WHAT IS BEING ASKED:
Write out each record a second time, exactly.

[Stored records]
+ + +

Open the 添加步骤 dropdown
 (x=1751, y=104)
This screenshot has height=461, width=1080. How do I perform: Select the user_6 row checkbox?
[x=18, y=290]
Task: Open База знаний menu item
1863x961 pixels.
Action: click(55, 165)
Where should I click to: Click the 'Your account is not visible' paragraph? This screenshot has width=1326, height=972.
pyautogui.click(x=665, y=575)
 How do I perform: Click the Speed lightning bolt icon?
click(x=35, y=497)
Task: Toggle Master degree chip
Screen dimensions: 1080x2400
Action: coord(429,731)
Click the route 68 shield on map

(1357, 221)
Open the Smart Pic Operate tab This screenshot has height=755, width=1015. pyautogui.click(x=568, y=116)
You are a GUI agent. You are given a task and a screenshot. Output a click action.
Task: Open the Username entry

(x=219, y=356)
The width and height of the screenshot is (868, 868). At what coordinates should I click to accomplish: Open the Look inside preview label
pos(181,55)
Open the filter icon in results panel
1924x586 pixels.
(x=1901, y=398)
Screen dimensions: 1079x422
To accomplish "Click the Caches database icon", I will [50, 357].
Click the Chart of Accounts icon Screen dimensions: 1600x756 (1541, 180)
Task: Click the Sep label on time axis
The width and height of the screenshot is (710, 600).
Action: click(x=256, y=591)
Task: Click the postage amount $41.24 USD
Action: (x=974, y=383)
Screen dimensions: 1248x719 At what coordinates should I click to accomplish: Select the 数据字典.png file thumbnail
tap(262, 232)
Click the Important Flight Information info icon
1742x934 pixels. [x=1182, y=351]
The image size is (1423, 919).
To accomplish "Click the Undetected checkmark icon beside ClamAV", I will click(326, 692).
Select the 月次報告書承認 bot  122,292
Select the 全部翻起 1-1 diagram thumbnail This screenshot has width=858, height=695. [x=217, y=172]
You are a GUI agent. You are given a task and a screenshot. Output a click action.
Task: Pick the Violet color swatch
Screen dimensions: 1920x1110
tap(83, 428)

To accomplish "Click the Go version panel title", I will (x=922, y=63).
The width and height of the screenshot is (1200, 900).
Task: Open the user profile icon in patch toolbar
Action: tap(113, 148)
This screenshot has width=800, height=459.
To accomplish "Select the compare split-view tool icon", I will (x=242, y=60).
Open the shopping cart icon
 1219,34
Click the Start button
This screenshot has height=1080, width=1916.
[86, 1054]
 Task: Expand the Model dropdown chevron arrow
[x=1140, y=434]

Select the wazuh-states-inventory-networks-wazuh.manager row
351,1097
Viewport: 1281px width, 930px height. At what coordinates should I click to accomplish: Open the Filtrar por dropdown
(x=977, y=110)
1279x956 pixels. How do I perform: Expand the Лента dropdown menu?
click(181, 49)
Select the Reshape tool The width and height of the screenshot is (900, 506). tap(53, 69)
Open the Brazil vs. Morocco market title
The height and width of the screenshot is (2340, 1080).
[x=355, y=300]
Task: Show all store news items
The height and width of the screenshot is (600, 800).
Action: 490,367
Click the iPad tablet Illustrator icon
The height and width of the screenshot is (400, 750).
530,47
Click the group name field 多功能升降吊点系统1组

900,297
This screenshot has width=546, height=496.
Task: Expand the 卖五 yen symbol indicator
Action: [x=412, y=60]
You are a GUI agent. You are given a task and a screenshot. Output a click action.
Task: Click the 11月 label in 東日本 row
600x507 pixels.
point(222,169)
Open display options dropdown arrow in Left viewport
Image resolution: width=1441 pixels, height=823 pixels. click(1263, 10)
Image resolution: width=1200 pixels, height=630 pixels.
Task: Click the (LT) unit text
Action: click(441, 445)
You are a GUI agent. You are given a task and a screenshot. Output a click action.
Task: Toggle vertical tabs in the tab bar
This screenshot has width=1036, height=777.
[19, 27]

+ + +

REPLY:
Open the 添加步骤 dropdown
 (x=1751, y=104)
This screenshot has height=461, width=1080. How do I perform: Select the user_6 row checkbox?
[x=18, y=290]
Task: Open База знаний menu item
1863x961 pixels.
Action: click(55, 165)
Where should I click to: Click the 'Your account is not visible' paragraph? This screenshot has width=1326, height=972.
pyautogui.click(x=665, y=575)
 How do I perform: Click the Speed lightning bolt icon?
click(x=35, y=497)
Task: Toggle Master degree chip
Screen dimensions: 1080x2400
Action: coord(429,731)
Click the route 68 shield on map

(1357, 221)
Open the Smart Pic Operate tab This screenshot has height=755, width=1015. pyautogui.click(x=568, y=116)
You are a GUI agent. You are given a task and a screenshot. Output a click action.
Task: Open the Username entry

(x=219, y=356)
The width and height of the screenshot is (868, 868). At what coordinates should I click to accomplish: Open the Look inside preview label
pos(181,55)
Open the filter icon in results panel
1924x586 pixels.
(x=1901, y=398)
Screen dimensions: 1079x422
To accomplish "Click the Caches database icon", I will [50, 357].
Click the Chart of Accounts icon Screen dimensions: 1600x756 (1541, 180)
Task: Click the Sep label on time axis
The width and height of the screenshot is (710, 600).
Action: click(x=256, y=591)
Task: Click the postage amount $41.24 USD
Action: (x=974, y=383)
Screen dimensions: 1248x719 At what coordinates should I click to accomplish: Select the 数据字典.png file thumbnail
tap(262, 232)
Click the Important Flight Information info icon
1742x934 pixels. [x=1182, y=351]
The image size is (1423, 919).
To accomplish "Click the Undetected checkmark icon beside ClamAV", I will click(326, 692).
Select the 月次報告書承認 bot  122,292
Select the 全部翻起 1-1 diagram thumbnail This screenshot has width=858, height=695. [x=217, y=172]
You are a GUI agent. You are given a task and a screenshot. Output a click action.
Task: Pick the Violet color swatch
Screen dimensions: 1920x1110
tap(83, 428)

To accomplish "Click the Go version panel title", I will (x=922, y=63).
The width and height of the screenshot is (1200, 900).
Task: Open the user profile icon in patch toolbar
Action: tap(113, 148)
This screenshot has width=800, height=459.
To accomplish "Select the compare split-view tool icon", I will (x=242, y=60).
Open the shopping cart icon
 1219,34
Click the Start button
This screenshot has height=1080, width=1916.
[86, 1054]
 Task: Expand the Model dropdown chevron arrow
[x=1140, y=434]

Select the wazuh-states-inventory-networks-wazuh.manager row
351,1097
Viewport: 1281px width, 930px height. At what coordinates should I click to accomplish: Open the Filtrar por dropdown
(x=977, y=110)
1279x956 pixels. How do I perform: Expand the Лента dropdown menu?
click(181, 49)
Select the Reshape tool The width and height of the screenshot is (900, 506). tap(53, 69)
Open the Brazil vs. Morocco market title
The height and width of the screenshot is (2340, 1080).
[x=355, y=300]
Task: Show all store news items
The height and width of the screenshot is (600, 800).
Action: 490,367
Click the iPad tablet Illustrator icon
The height and width of the screenshot is (400, 750).
530,47
Click the group name field 多功能升降吊点系统1组

900,297
This screenshot has width=546, height=496.
Task: Expand the 卖五 yen symbol indicator
Action: [x=412, y=60]
You are a GUI agent. You are given a task and a screenshot. Output a click action.
Task: Click the 11月 label in 東日本 row
600x507 pixels.
point(222,169)
Open display options dropdown arrow in Left viewport
Image resolution: width=1441 pixels, height=823 pixels. click(1263, 10)
Image resolution: width=1200 pixels, height=630 pixels.
Task: Click the (LT) unit text
Action: click(441, 445)
You are a GUI agent. You are given a task and a screenshot. Output a click action.
Task: Toggle vertical tabs in the tab bar
This screenshot has width=1036, height=777.
[19, 27]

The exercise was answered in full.